- **The problem**
Reproduce, unchanged, the lines of the records from the one holding "Click the 3" through the final line, inclusive.

- **Input records**

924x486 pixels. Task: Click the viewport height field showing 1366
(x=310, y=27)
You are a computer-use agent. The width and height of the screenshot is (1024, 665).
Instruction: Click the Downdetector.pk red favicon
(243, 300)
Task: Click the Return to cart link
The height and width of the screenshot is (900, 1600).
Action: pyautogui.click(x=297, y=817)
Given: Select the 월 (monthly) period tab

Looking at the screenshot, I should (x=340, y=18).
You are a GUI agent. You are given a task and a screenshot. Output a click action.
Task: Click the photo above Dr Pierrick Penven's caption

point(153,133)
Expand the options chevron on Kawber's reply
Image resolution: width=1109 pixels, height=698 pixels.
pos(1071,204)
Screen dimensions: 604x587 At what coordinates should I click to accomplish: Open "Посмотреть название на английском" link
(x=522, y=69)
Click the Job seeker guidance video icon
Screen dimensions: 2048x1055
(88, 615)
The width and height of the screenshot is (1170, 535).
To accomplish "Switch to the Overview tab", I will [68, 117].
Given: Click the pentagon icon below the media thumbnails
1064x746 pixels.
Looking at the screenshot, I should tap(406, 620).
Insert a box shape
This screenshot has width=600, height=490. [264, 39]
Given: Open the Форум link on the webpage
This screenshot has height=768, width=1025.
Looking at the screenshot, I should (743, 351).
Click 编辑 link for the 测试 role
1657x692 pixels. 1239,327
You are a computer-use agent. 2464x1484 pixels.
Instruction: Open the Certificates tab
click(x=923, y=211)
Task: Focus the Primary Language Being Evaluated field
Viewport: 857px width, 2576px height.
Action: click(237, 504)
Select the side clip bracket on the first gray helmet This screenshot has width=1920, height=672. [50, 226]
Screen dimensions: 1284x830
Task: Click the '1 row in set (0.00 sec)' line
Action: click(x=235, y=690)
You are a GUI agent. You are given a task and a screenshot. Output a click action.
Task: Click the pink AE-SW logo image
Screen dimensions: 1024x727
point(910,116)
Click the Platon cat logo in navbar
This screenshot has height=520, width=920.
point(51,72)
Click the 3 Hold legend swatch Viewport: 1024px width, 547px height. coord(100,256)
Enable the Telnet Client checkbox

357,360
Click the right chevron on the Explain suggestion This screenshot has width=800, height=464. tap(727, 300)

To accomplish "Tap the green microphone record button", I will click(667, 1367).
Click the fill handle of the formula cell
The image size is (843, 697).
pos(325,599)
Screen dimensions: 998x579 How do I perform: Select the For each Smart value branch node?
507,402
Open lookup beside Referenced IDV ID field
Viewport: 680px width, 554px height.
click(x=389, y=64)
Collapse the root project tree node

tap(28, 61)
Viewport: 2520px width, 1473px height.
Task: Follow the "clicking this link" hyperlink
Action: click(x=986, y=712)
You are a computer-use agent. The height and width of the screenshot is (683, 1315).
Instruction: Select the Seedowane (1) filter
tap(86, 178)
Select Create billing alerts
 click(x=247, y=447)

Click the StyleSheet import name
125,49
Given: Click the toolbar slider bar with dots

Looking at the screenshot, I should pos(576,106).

- **Correct answer**
Click the 3 Hold legend swatch Viewport: 1024px width, 547px height. coord(100,256)
Enable the Telnet Client checkbox

357,360
Click the right chevron on the Explain suggestion This screenshot has width=800, height=464. tap(727, 300)

To accomplish "Tap the green microphone record button", I will click(667, 1367).
Click the fill handle of the formula cell
The image size is (843, 697).
pos(325,599)
Screen dimensions: 998x579 How do I perform: Select the For each Smart value branch node?
507,402
Open lookup beside Referenced IDV ID field
Viewport: 680px width, 554px height.
click(x=389, y=64)
Collapse the root project tree node

tap(28, 61)
Viewport: 2520px width, 1473px height.
Task: Follow the "clicking this link" hyperlink
Action: click(x=986, y=712)
You are a computer-use agent. The height and width of the screenshot is (683, 1315).
Instruction: Select the Seedowane (1) filter
tap(86, 178)
Select Create billing alerts
 click(x=247, y=447)

Click the StyleSheet import name
125,49
Given: Click the toolbar slider bar with dots

Looking at the screenshot, I should pos(576,106).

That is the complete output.